If so I ended with y' = p^x^p(x^p) (plogp + p/x) ...don't think that's right

 

[SammyS]

so then would I split up the ln's into

ln(y)=ln(p^x^p) + ln(x^p) ?

If so I ended with y' = p^x^p(x^p) (plogp + p/x) ...don't think that's right

Show your steps, please.

 

[BloodyFrozen]

You almost got it.

How did you expand $ln(p^{x^{p}})$

After this, take the derivative.

A little late edit.

 

[ab94]

You almost got it.

$$ ln(y)~=~x^{p}\cdot ln(p)+p\cdot ln(x)$$

You see what I did there? It was the first term on the right side that you made an error.

After this, take the derivative.

Ohh thanks, I was taking the highest exponent (p) instead of the entire exponent (xp). I'll post my solution after I work it out

 

[BloodyFrozen]

Ohh thanks, I was taking the highest exponent (p) instead of the entire exponent (xp). I'll post my solution after I work it out

Good.

 

[ab94]

Ok so:

ln(y)= ln(p^x^p) + ln(x^p)
ln(y)=(x^p)ln(p) + (p)ln(x)
1/y y'= (px^(p-1))ln(p) + (x^p)/p + 0 + p/x

therfore y'= p^x^p(x^p)(px^(p-1))ln(p) + (x^p)/p + + p/x

Is this correct? or is there an error

 

[BloodyFrozen]

Ok so:

ln(y)= ln(p^x^p) + ln(x^p)
ln(y)=(x^p)ln(p) + (p)ln(x)
1/y y'= (px^(p-1))ln(p) + (x^p)/p + 0 + p/x

therfore y'= p^x^p(x^p)(px^(p-1))ln(p) + (x^p)/p + + p/x

Is this correct? or is there an error

You have the general idea, but your grouping is wrong.

$$\frac{dy}{dx} ~=~ y\cdot [px^{p-1}ln(x)+\frac{x^{p}}{p}+\frac{p}{x}]$$

 

[ab94]

You have the general idea, but your grouping is wrong.

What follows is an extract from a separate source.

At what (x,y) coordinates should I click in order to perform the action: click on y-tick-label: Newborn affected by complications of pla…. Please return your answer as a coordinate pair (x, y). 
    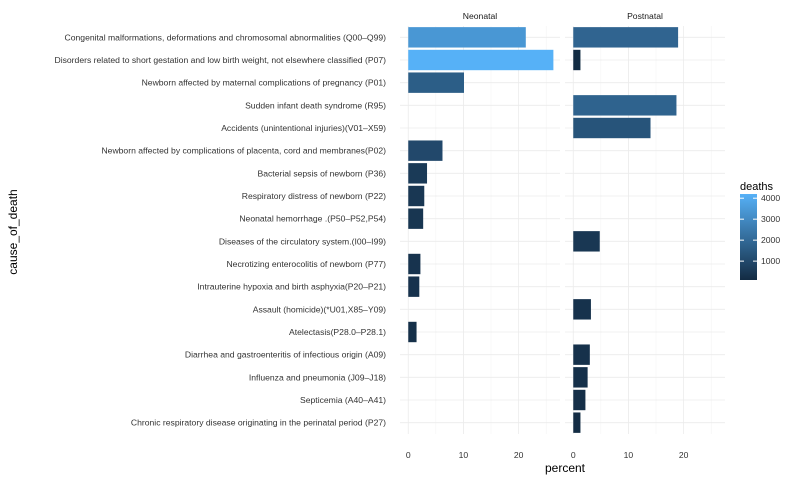
    Looking at the image, I should click on (244, 151).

$$\frac{dy}{dx} ~=~ y\cdot [px^{p-1}ln(x)+\frac{x^{p}}{p}+\frac{p}{x}]$$

Nvm I got the right answer, I used wolframalpha and I subtracted my answer from theirs, and got 0. (i fixed my own error up there ^)

Thanks for the help

 

[SammyS]

By the way: $\displaystyle p=e^{\ln(p)}$

Therefore,

$\displaystyle y=(p^{x^p})(x^p)$

$\displaystyle =e^{\ln(p)x^p}(x^p)$
​

Taking the derivative:

$\displaystyle y'=\ln(p)\,p\,x^{p-1}e^{\ln(p)x^p}(x^p)+e^{\ln(p)x^p}px^{p-1}$

For this problem it looks like a better way than doing the logarithmic derivative.